Print every one of the records below word for word, but leave out the pictures.

§ Task input:
○ ○ ○ ○ ○ ○ ○
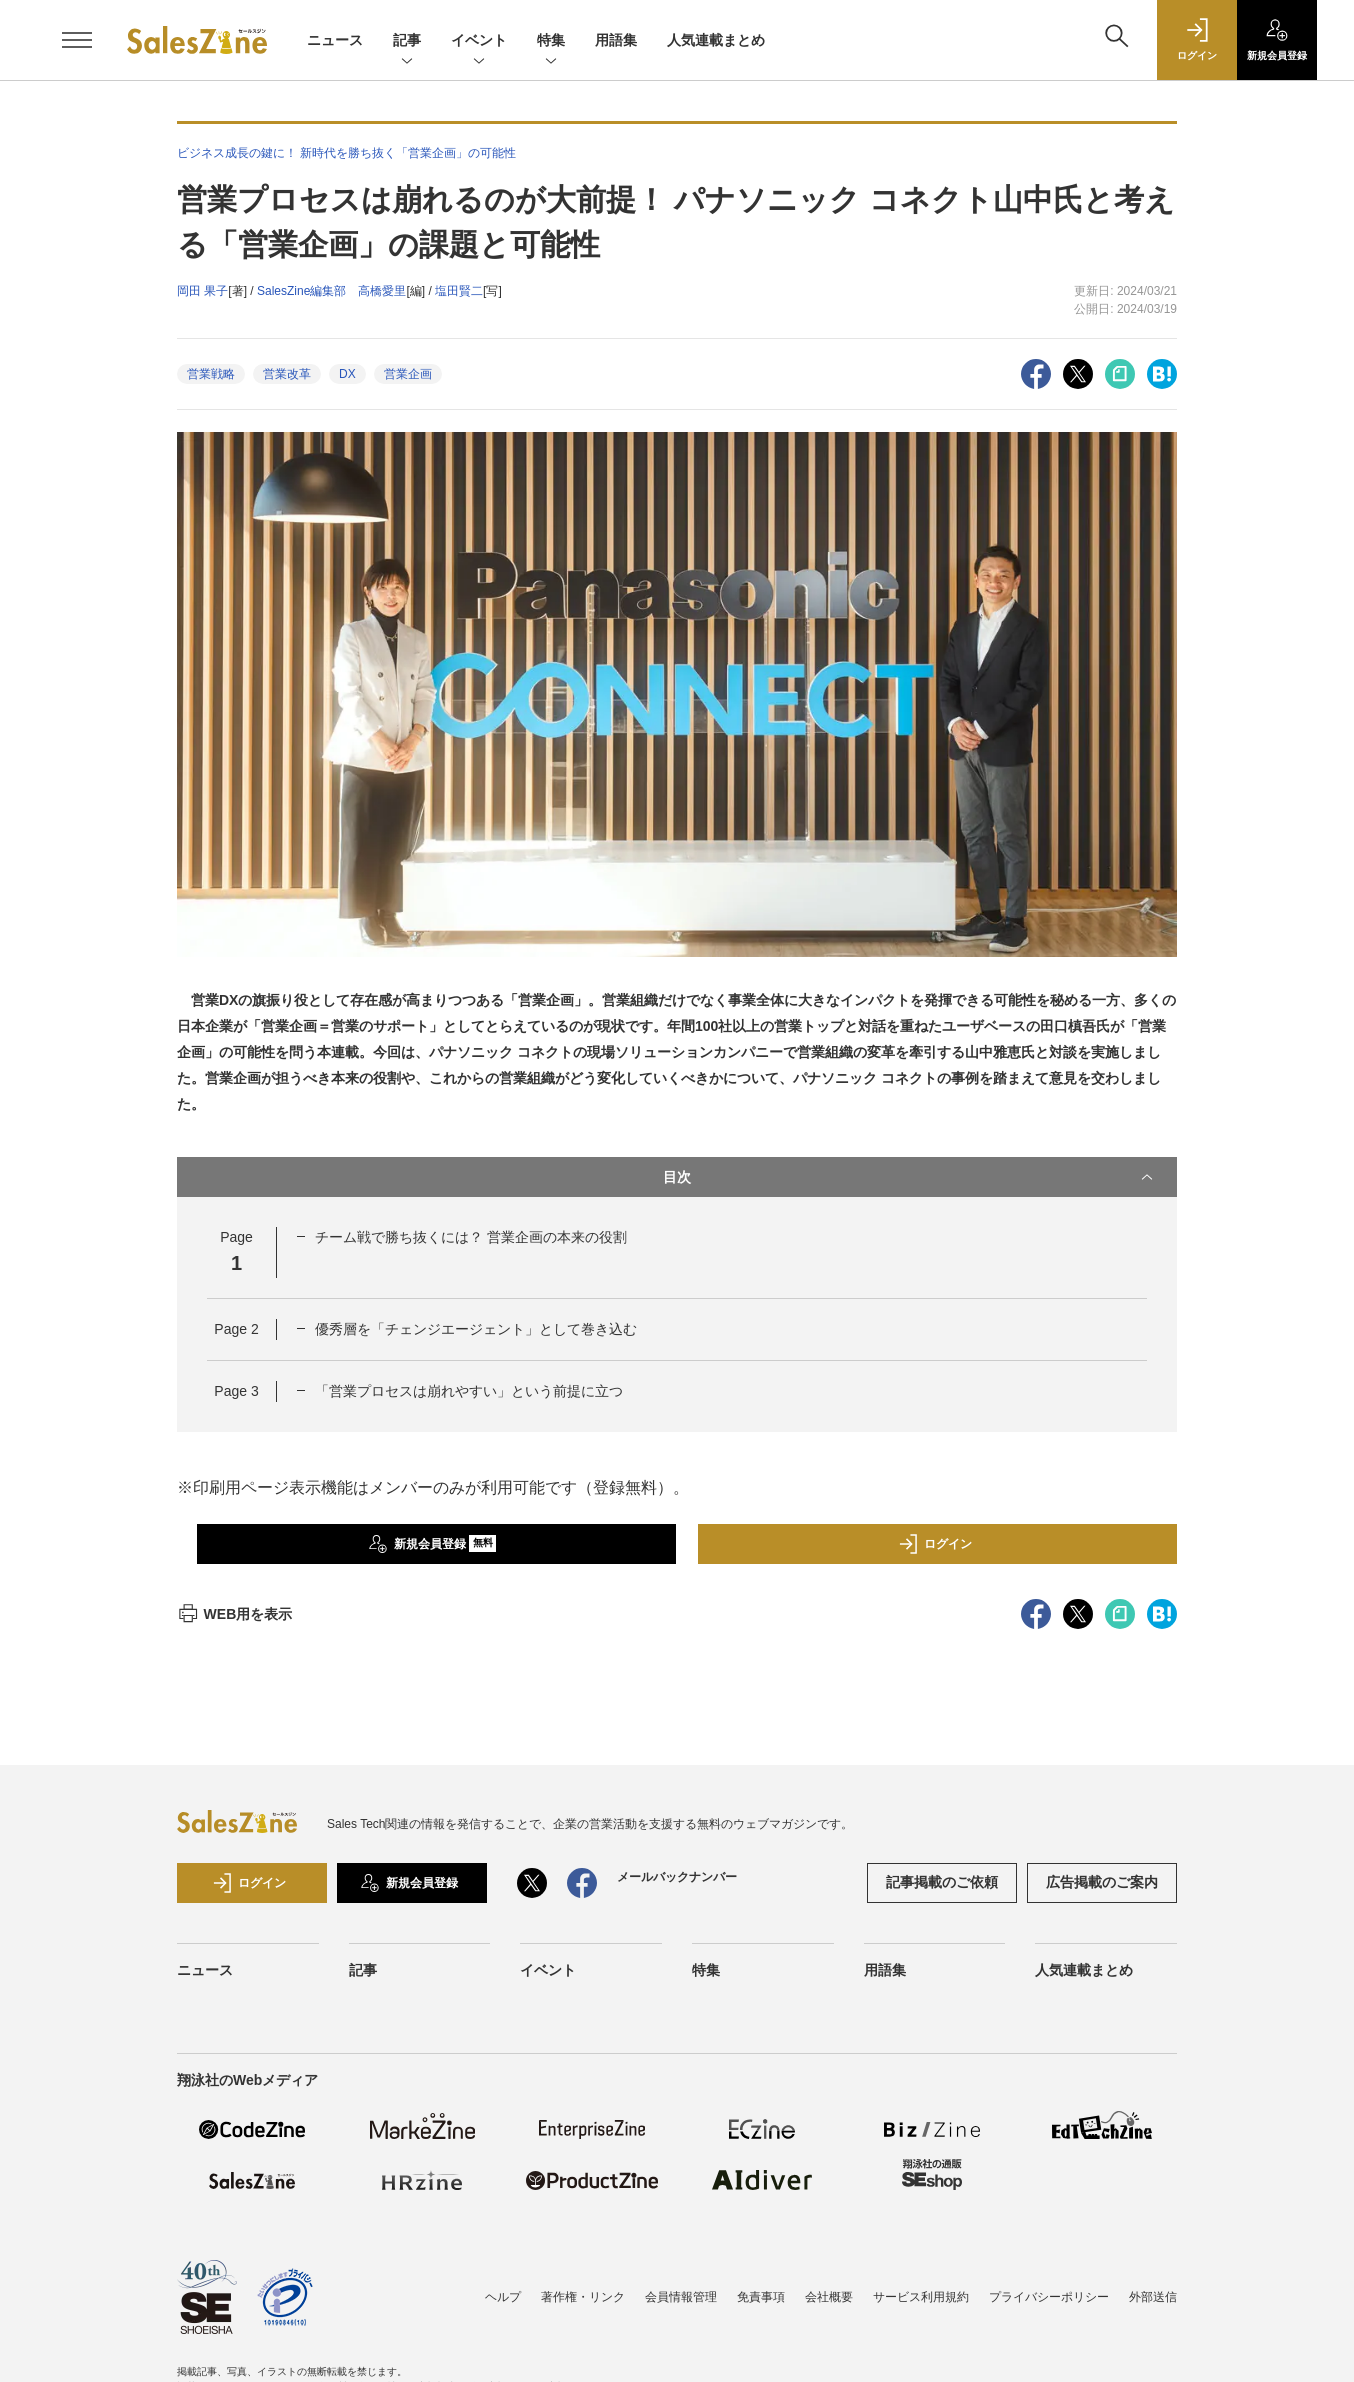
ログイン (935, 1544)
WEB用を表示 (234, 1614)
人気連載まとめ (716, 40)
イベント (479, 41)
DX (347, 374)
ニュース (335, 40)
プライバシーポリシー (1049, 2297)
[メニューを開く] (77, 40)
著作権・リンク (583, 2297)
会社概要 (829, 2297)
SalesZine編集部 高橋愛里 (331, 291)
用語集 (616, 40)
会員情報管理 (681, 2297)
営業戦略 (211, 374)
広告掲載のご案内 (1102, 1882)
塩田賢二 (459, 291)
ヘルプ (503, 2297)
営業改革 (287, 374)
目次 (910, 1177)
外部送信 (1153, 2297)
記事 (407, 41)
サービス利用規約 (921, 2297)
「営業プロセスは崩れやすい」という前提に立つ (469, 1391)
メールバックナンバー (677, 1877)
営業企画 (408, 374)
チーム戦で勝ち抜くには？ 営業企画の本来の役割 (471, 1237)
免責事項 (761, 2297)
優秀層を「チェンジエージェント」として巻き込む (476, 1329)
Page (236, 1329)
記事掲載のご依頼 (942, 1882)
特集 (551, 41)
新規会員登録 (432, 1544)
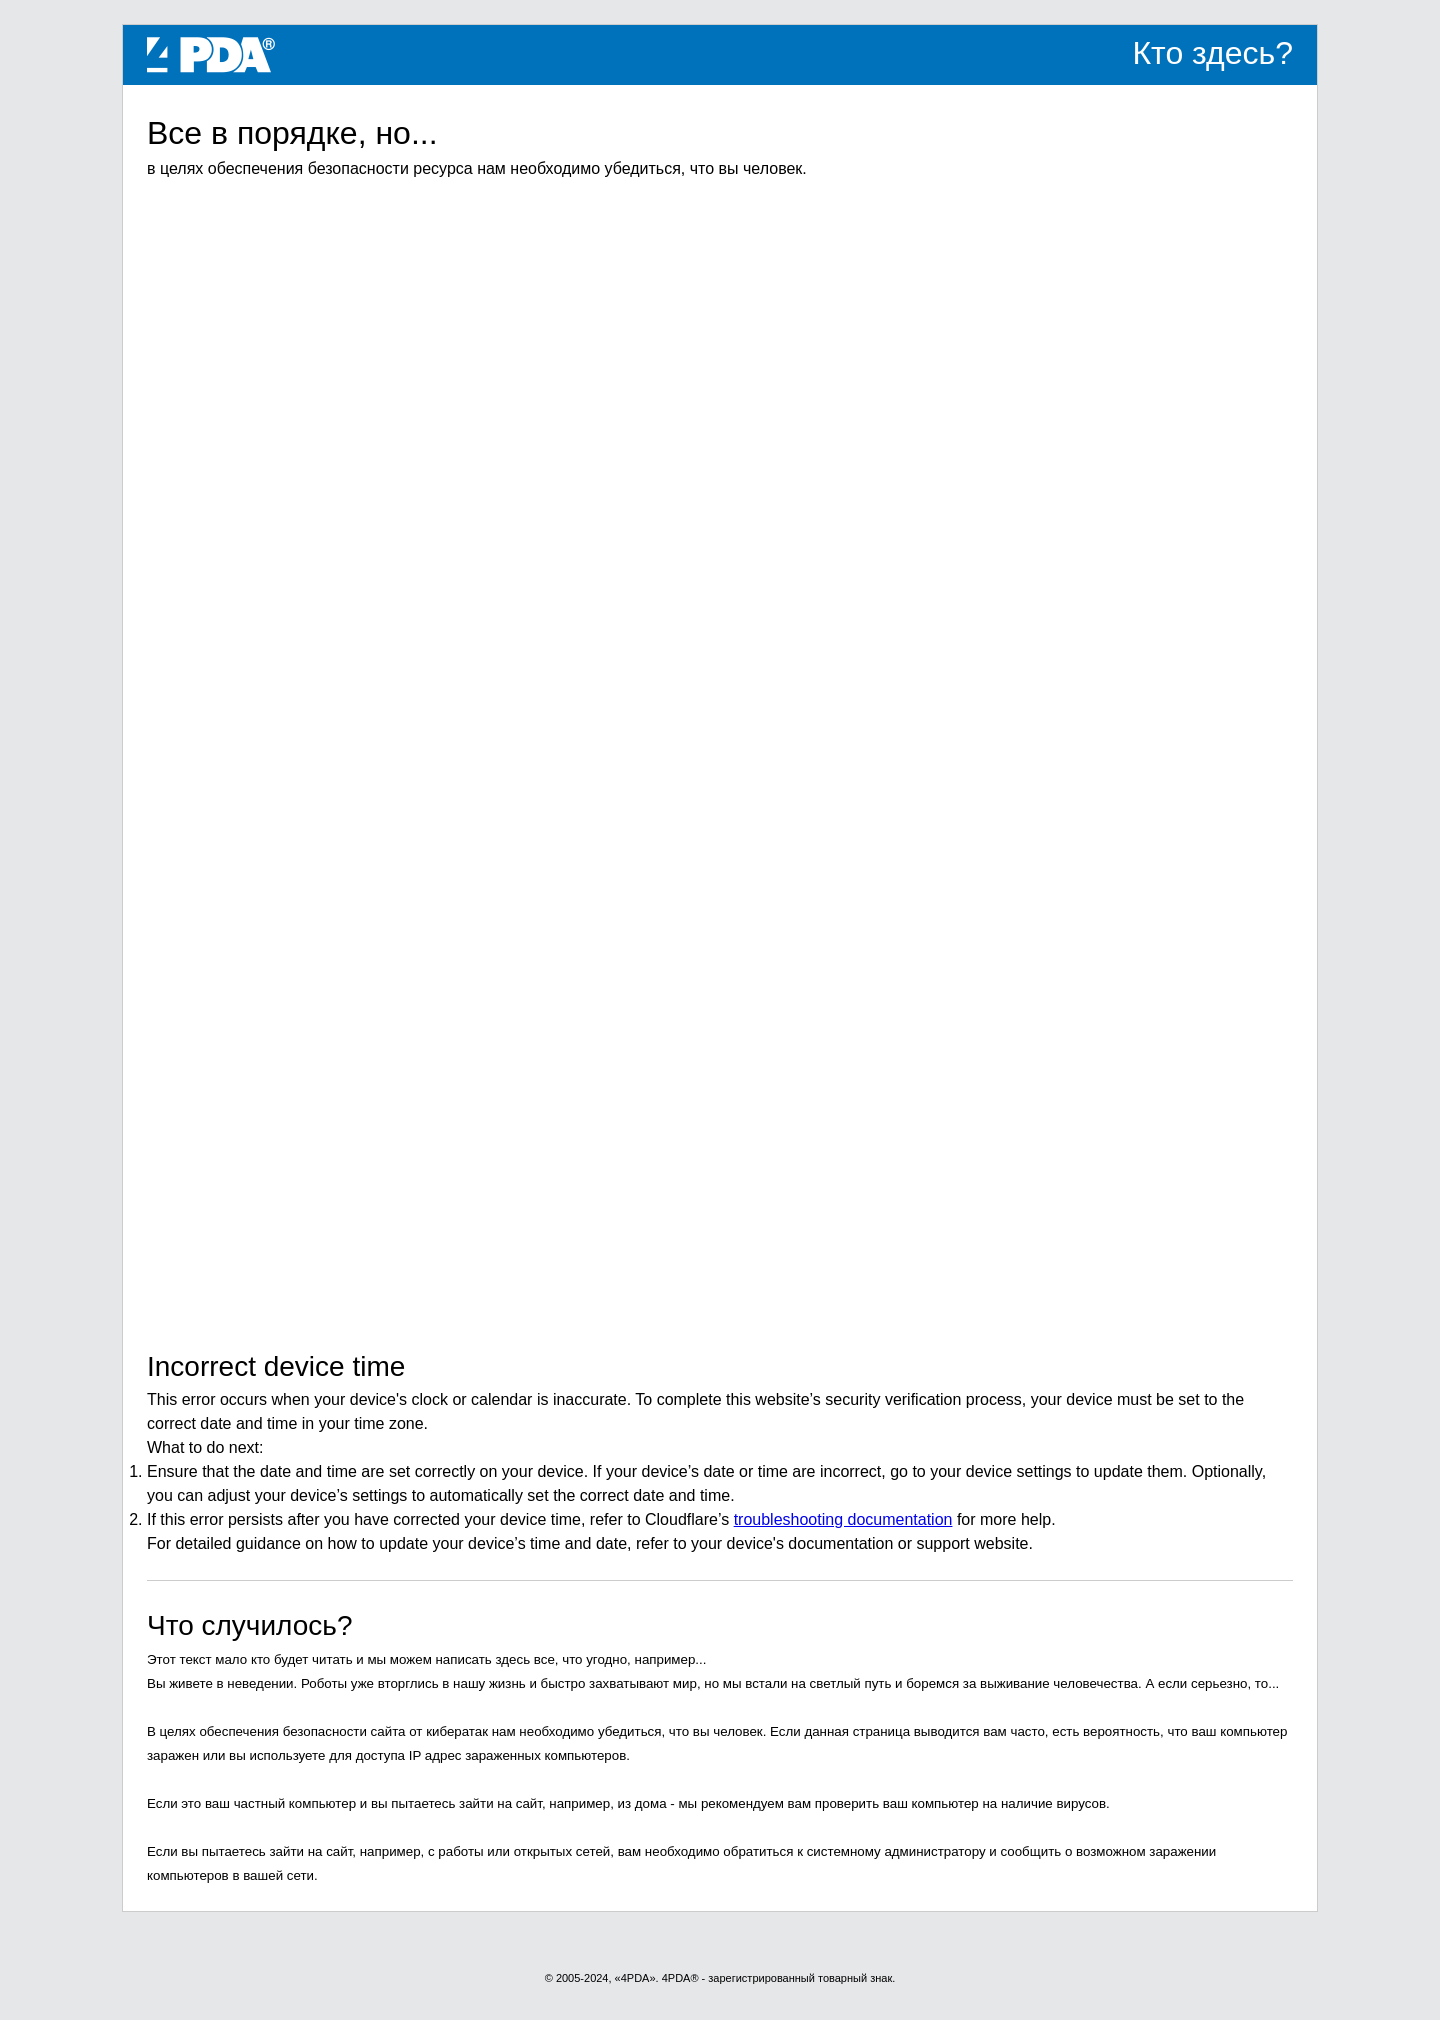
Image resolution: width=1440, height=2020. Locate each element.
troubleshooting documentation (843, 1519)
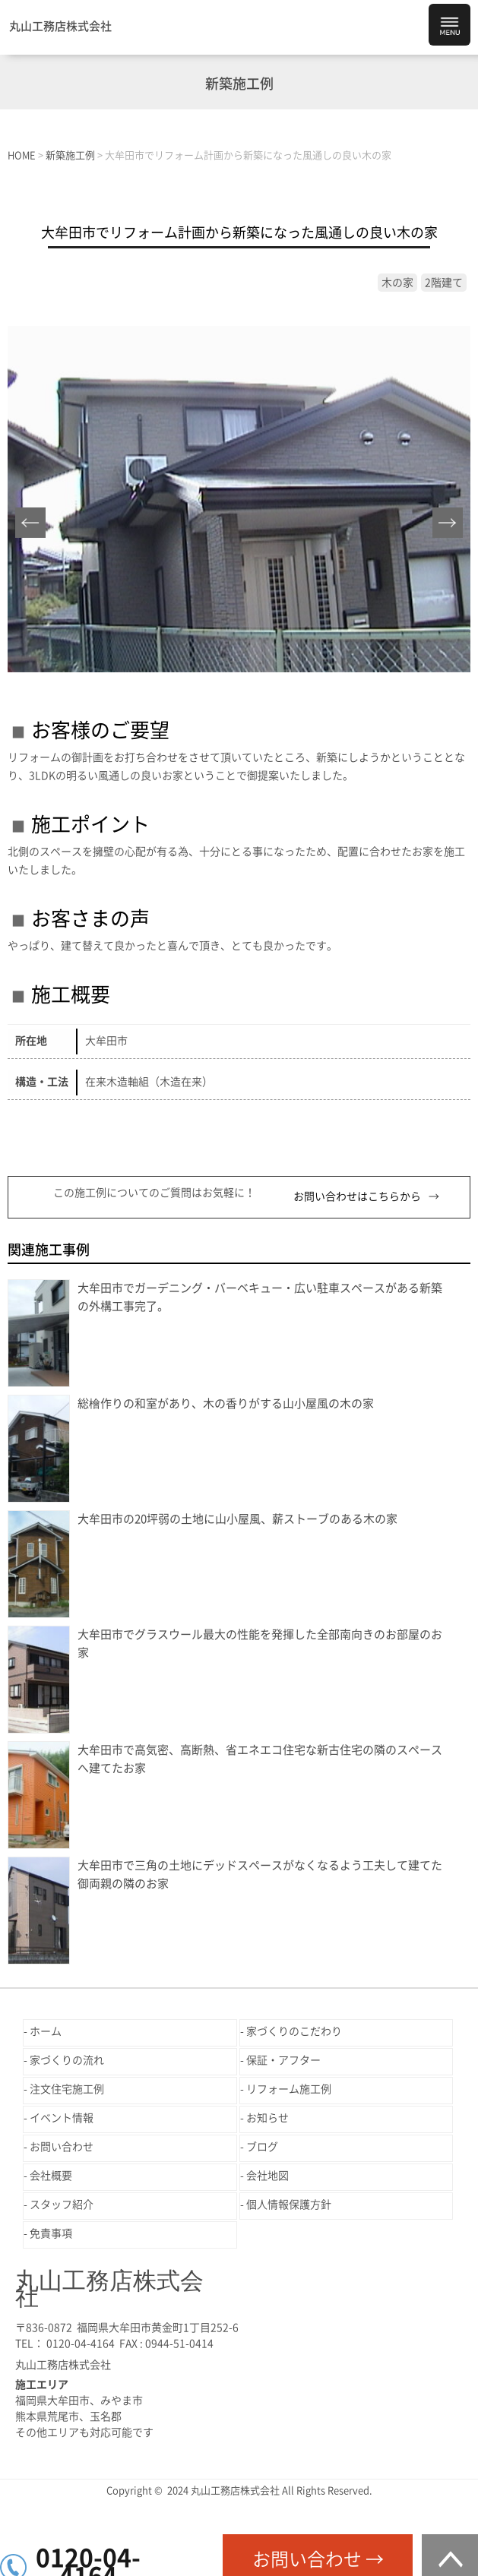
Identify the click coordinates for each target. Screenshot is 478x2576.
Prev (30, 522)
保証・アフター (283, 2060)
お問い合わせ (61, 2146)
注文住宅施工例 (67, 2089)
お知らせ (267, 2118)
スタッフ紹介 (61, 2204)
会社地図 (267, 2175)
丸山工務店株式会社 (60, 26)
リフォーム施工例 (288, 2089)
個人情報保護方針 (288, 2204)
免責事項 (51, 2233)
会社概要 (51, 2175)
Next (447, 522)
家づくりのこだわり (294, 2031)
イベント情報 (61, 2118)
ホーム (46, 2031)
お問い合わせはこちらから (357, 1196)
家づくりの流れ (67, 2060)
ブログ (262, 2146)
○ ○ ○ ○ ○ ○ ○
§ Solution for this problem:
ログイン (935, 1544)
WEB用を表示 (234, 1614)
人気連載まとめ (716, 40)
イベント (479, 41)
DX (347, 374)
ニュース (335, 40)
プライバシーポリシー (1049, 2297)
[メニューを開く] (77, 40)
著作権・リンク (583, 2297)
会社概要 (829, 2297)
SalesZine編集部 高橋愛里 (331, 291)
用語集 (616, 40)
会員情報管理 (681, 2297)
営業戦略 (211, 374)
広告掲載のご案内 (1102, 1882)
塩田賢二 (459, 291)
ヘルプ (503, 2297)
営業改革 (287, 374)
目次 (910, 1177)
外部送信 (1153, 2297)
記事 (407, 41)
サービス利用規約 (921, 2297)
「営業プロセスは崩れやすい」という前提に立つ (469, 1391)
メールバックナンバー (677, 1877)
営業企画 (408, 374)
チーム戦で勝ち抜くには？ 営業企画の本来の役割 (471, 1237)
免責事項 (761, 2297)
優秀層を「チェンジエージェント」として巻き込む (476, 1329)
Page (236, 1329)
記事掲載のご依頼 (942, 1882)
特集 (551, 41)
新規会員登録 (432, 1544)
Image resolution: width=1440, height=2020. Locate each element.
troubleshooting documentation (843, 1519)
Identify the click coordinates for each target. Screenshot is 478x2576.
Prev (30, 522)
保証・アフター (283, 2060)
お問い合わせ (61, 2146)
注文住宅施工例 (67, 2089)
お知らせ (267, 2118)
スタッフ紹介 (61, 2204)
会社地図 (267, 2175)
丸山工務店株式会社 (60, 26)
リフォーム施工例 (288, 2089)
個人情報保護方針 (288, 2204)
免責事項 (51, 2233)
会社概要 (51, 2175)
Next (447, 522)
家づくりのこだわり (294, 2031)
イベント情報 (61, 2118)
ホーム (46, 2031)
お問い合わせはこちらから (357, 1196)
家づくりの流れ (67, 2060)
ブログ (262, 2146)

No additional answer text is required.